L’hydrogène vert sera-t-il la recette miracle qui sauvera notre climat ? L’Europe et dans son sillage plusieurs gouvernements, semblent y croire. L’un après l’autre, ils ont élaboré des plans agrémentés de plantureux subsides pour développer la filière.

Cet engouement est-il justifié ? Nous vous avions déjà rapporté les résultats d’une étude sur le sujet publiée par l’agence Bloomberg New Energy Finance (BNEF). « L’hydrogène ne trouvera que des niches dans les transports terrestres et c’est une solution médiocre pour le chauffage, nécessitant cinq ou six fois plus de capacités renouvelables que les pompes à chaleur. Même la chaleur industrielle serait bien plus efficacement fournie directement par l’électricité », nous expliquait Michael Liebreich, son fondateur.

Et voilà que coup sur coup deux équipes de scientifiques indépendants publient des conclusions similaires.

Une idée idiote

Dans un premier rapport publié par le London Energy Transformation Initiative (LETI)[1], ses auteurs affirment que l’utilisation d’hydrogène vert pour le chauffage des bâtiments serait six fois moins efficace que l’utilisation de pompes à chaleur alimentées par des énergies renouvelables.

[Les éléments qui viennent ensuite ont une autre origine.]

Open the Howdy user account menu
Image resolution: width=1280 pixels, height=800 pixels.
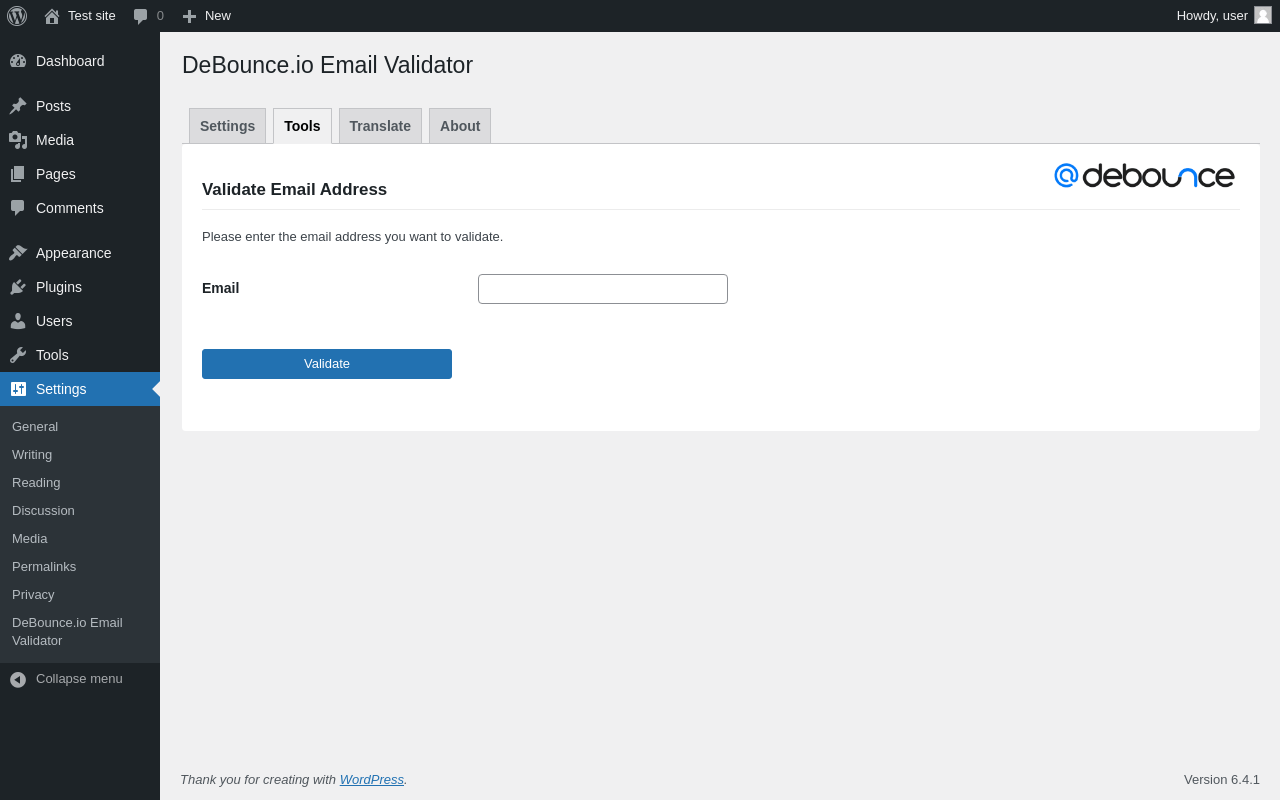pyautogui.click(x=1223, y=16)
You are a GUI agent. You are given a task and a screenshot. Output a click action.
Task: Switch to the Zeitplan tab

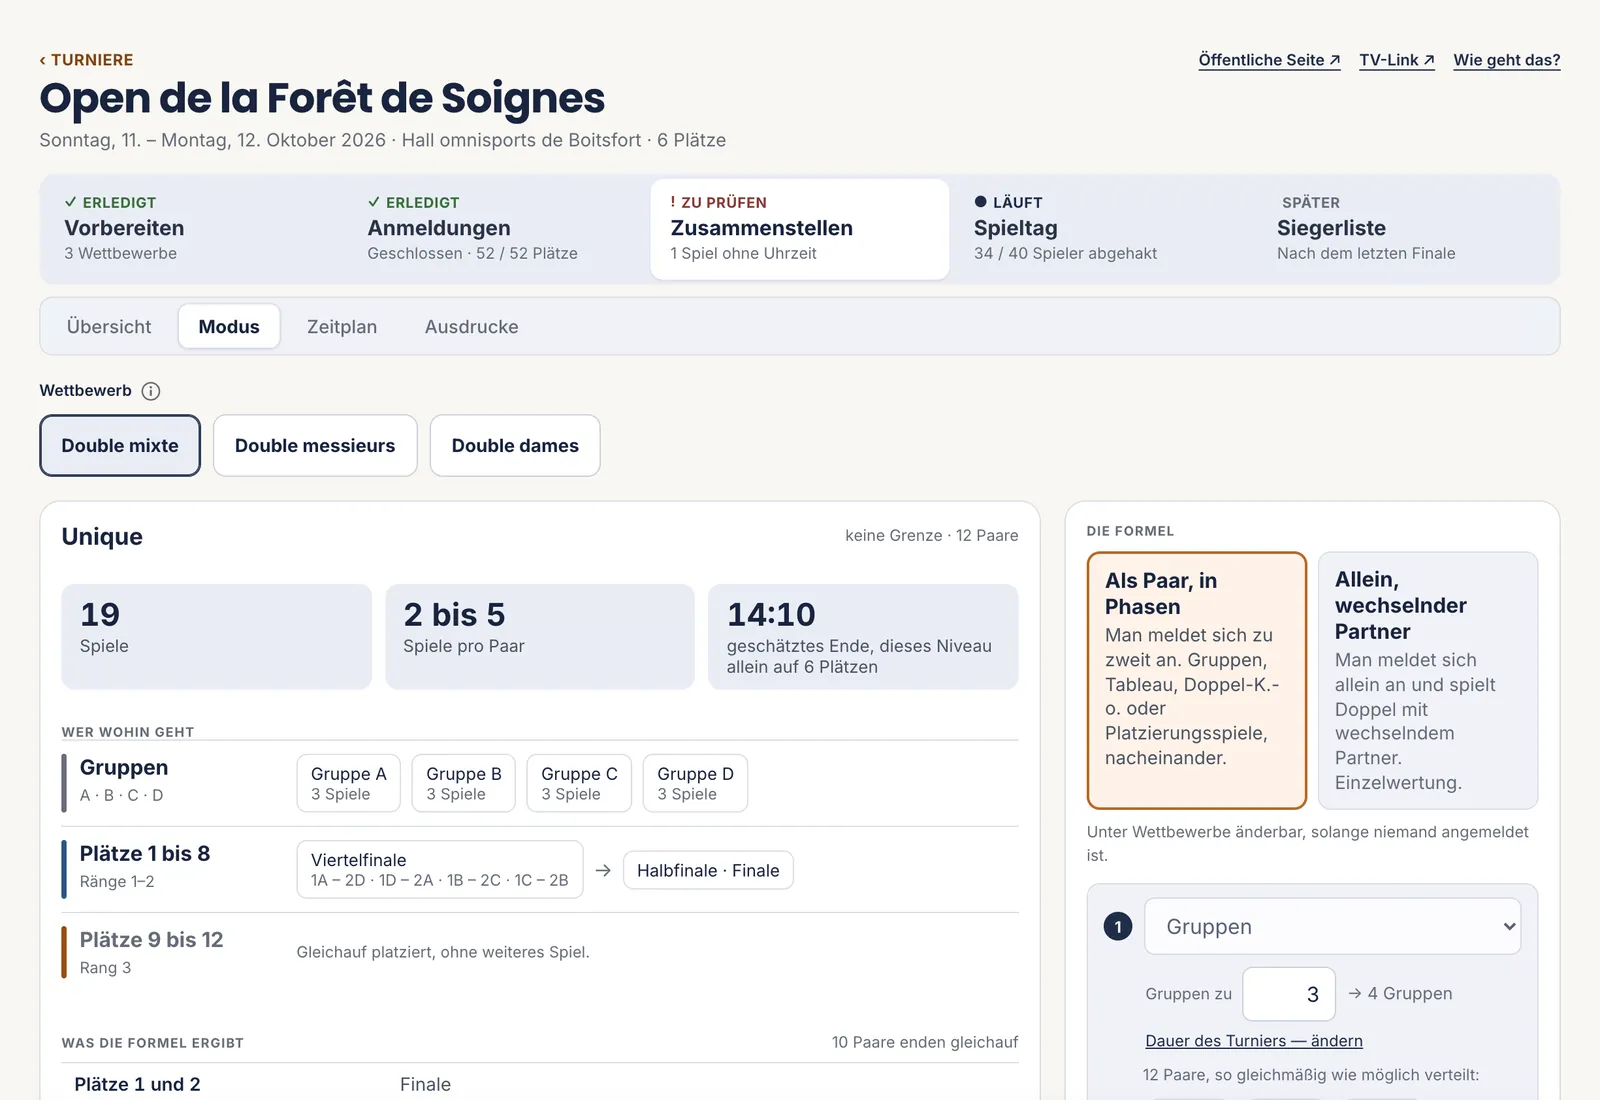[342, 327]
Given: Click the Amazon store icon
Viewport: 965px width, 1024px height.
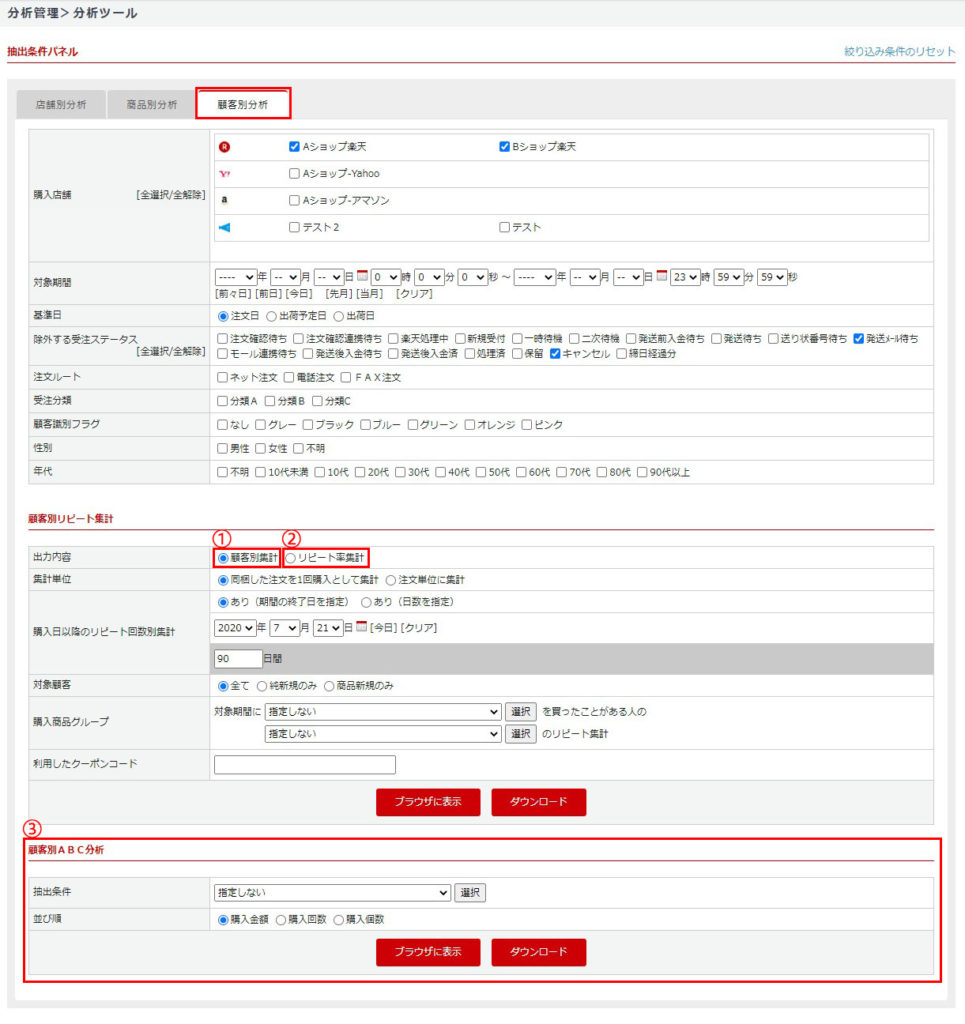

Cette solution nécessiterait une augmentation de 150% de la production d’énergie primaire, estiment-ils en outre. Dès lors la conversion des réseaux de gaz pour qu’ils transportent de l’hydrogène pur est une idée « idiote » déclarent-ils.

« Nous avons constaté que le discours public sur l’hydrogène semble gravement déséquilibré, le secteur gazier, en particulier, s’acharnant à vendre du « gaz vert »aux décideurs politiques afin de protéger ses intérêts », indique le rapport.

L’étude souligne que l’hydrogène vert pour le chauffage des bâtiments affiche un rendement énergétique de 46%. En d’autres termes, si 100 kWh d’électricité renouvelable sont utilisés pour produire de l’hydrogène vert, seuls 46 kWh sont fournis pour chauffer le bâtiment, en raison des pertes d’énergie dans la production, le stockage et le transport du gaz. En revanche, le rendement énergétique des pompes à chaleur est de 270%, ce qui signifie qu’avec 100 kWh d’électricité l’installation produit 270 kWh de chaleur en puisant de l’énergie « gratuite » dans l’environnement.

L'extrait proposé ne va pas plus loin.